Arde España por la ola de calor bajo la amenaza de tener que volver a recluirse si sigue creciendo la de la pandemia

Las olas son para el verano. Ahora mismo, una ola de calor y la segunda del coronavirus, que acaso sea en realidad la resaca de la primera, se abaten sobre nosotros y, como pasa siempre con las olas, no podemos hacer nada por impedirlas salvo aguardar a que pasen y no nos ahoguen. Arde España por la ola de calor bajo la amenaza de tener que volver a recluirse si sigue creciendo la de la pandemia, que está ya en segundo de tsunami. Y, mientras, esperamos contritos a que cambien los vientos y, además de refrescarnos, nos lleven a mejor puerto.

Ahora que menciono a los vientos, me doy cuenta de que con tanto encierro casi me había olvidado de su presencia. Y eso que la gente del rebalaje siempre estamos hablando de vientos y de mareas. A aquel genio que se inventó la radio y la televisión en España, Joaquín Soler Serrano, le gustaba es palabra, "rebalaje". Me la escuchó decir un día y me pidió una definición. Yo, que no tenía el diccionario a mano y por entonces aún no llevábamos el universo en un teléfono de bolsillo, le dije: "el rebalaje es donde el mar resbala y se vuelve a caer sobre sí mismo".

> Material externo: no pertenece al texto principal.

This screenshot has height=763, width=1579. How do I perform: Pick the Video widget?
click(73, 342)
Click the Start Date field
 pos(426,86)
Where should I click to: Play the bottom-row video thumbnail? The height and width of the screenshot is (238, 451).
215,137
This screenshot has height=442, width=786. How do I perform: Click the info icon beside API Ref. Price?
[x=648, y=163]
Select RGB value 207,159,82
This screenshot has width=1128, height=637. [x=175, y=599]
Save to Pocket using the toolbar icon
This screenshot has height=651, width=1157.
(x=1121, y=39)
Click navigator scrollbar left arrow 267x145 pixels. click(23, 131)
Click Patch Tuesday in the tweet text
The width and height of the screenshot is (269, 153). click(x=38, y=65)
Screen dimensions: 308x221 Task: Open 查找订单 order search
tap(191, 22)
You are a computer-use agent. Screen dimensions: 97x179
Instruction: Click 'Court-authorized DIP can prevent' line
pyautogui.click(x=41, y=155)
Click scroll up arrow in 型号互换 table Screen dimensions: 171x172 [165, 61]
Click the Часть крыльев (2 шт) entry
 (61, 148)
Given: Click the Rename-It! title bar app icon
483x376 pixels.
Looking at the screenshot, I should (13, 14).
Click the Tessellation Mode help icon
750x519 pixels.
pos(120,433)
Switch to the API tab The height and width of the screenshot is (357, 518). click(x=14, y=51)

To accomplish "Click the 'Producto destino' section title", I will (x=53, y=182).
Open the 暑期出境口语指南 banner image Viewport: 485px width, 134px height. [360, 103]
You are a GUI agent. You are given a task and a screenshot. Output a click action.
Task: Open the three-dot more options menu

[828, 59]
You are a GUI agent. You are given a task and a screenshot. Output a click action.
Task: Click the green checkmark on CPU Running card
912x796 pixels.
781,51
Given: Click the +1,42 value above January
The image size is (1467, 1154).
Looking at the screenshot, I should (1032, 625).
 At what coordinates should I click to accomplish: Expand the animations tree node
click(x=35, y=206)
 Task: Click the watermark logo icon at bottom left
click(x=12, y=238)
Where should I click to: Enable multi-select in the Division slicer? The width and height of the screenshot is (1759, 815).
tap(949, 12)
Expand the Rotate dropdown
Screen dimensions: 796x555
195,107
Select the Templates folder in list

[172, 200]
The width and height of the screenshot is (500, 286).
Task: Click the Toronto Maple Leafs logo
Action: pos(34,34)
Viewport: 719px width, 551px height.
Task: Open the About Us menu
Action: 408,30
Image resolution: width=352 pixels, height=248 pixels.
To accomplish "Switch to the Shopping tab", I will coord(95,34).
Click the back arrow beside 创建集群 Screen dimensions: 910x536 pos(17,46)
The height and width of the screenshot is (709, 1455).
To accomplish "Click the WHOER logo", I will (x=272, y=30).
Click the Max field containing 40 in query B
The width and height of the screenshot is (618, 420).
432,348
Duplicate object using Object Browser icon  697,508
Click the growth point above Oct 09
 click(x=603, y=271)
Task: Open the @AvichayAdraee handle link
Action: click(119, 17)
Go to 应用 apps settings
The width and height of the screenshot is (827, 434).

Pero yo iba a los vientos, esos "grandes locos", como los llamaba Álvaro Cunqueiro, a quien también le gustaba extasiarse viéndolos "golpeándose contra el mar y contra los montes". No solemos verles la cara, aunque se cuenta que los antiguos marinos, entre los que tienen lugar de honor en mi santoral privado Jasón y Simbad, sí les conocían el rostro, como quien reconoce de lejos la presencia de un amigo. Se dice que Simbad reconocía con claridad la cara de los vientos y que temía sobre todo al boreal, el viento del norte. En Galicia afirman que es un gran silbador, un viento delgado y fino al que llaman "tumba loureiro", porque le gusta derribar los laureles sagrados que plantaron los romanos.

Pero por este sur que habito y que me habita no conocemos el viento del norte. Dicen quienes saben que el dominante por aquí es el Poniente, que viste de azul el mar y parece que aleja el horizonte, de nítido que vuelve el aire. Rara vez sopla el viento del sur, que es tibio y llega fatigado de nadar, por eso tiene una dulzura melancólica, de viajero que regresa a casa.

Y tenemos también el Levante, que cuando entra se echa tranquilo sobre la ciudad con una luz acuosa, leve de bruma y algo salobre, aquietando las olas y mojando los sueños. Ahora mismo acaba de tocar con su mano de sal los cristales de mi ventana. Tiene la voz de esos niños que hacía tanto tiempo que no venían a decirme: "Juan, ¿quieres jugar?".